Look, can we talk about literally anything other than “The Happytime Murders”?
First, it’s not all bad (there’s a phrase to put on the poster). There are times when Melissa McCarthy is genuinely funny, and Maya Rudolph delivers a hilarious monologue about rice pilaf and prison rape. Other than that, “The Happytime Murders” is the kind of film that happens when people have a couple of spare weeks, so they decide to write, shoot, edit and release a movie.
There is, such as it is, a plot. Phil Philips (Bill Barretta), which is definitely a name you come up with when you’re writing a movie in two weeks, is a private detective and a disgraced police officer — the first and last puppet officer in Los Angeles. Oh, yeah. Most of the characters are puppets. Did I forget to mention that?
Anyway, Phil is approached by Sandra White (Dorien Davies), a femme fatale being blackmailed with information about her sex life, because why not go full film noir. Meanwhile, the cast members of “Happytime,” the first puppet-human TV show to reach a large audience, are getting murdered one by one, right before syndication money comes pouring in. Phil teams up with former partner Connie Edwards (McCarthy), and they try to solve both cases.
It took me all of 12 minutes to figure out whodunit, but the point of the movie isn’t the murders. It’s to watch puppets curse a lot and to get a glimpse into puppet porn, puppet sex, puppet drugs, puppet bodily fluids and did I mention the puppet porn?

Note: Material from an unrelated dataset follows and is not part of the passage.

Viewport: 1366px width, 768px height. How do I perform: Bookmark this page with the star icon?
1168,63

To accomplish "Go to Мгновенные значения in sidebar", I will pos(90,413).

So … that’s about it. Director Brian Henson (yes, Jim’s son) and writer Todd Berger apparently set out to make an edgy comedy, but there is nothing particularly edgy about profane puppets and a lumbering plot. “Avenue Q” brought cursing puppets and added musical numbers; we’ve even seen puppet sex done better, in “Team America: World Police,” though I guess you could argue that marionettes are different from puppets. So maybe “The Happytime Murders” is actually a pioneer in the grand world of felt-based copulation.
Not even the puppetry is very good. Few of the puppets move their mouths (other than when talking) or eyebrows, so they show no emotion. When we see their full bodies, there is none of the magic of, say, that first glimpse of Kermit on a bike in “The Muppet Movie.” In fact, I expect Kermit and the gang to issue a statement any minute now disavowing this movie.
That’s really more words than “The Happytime Murders” deserves. So move along. Nothing to see here. Better to spend your mind and your money on other things, like books and wine. Because “The Happytime Murders” won’t make you happy and isn’t worth your time.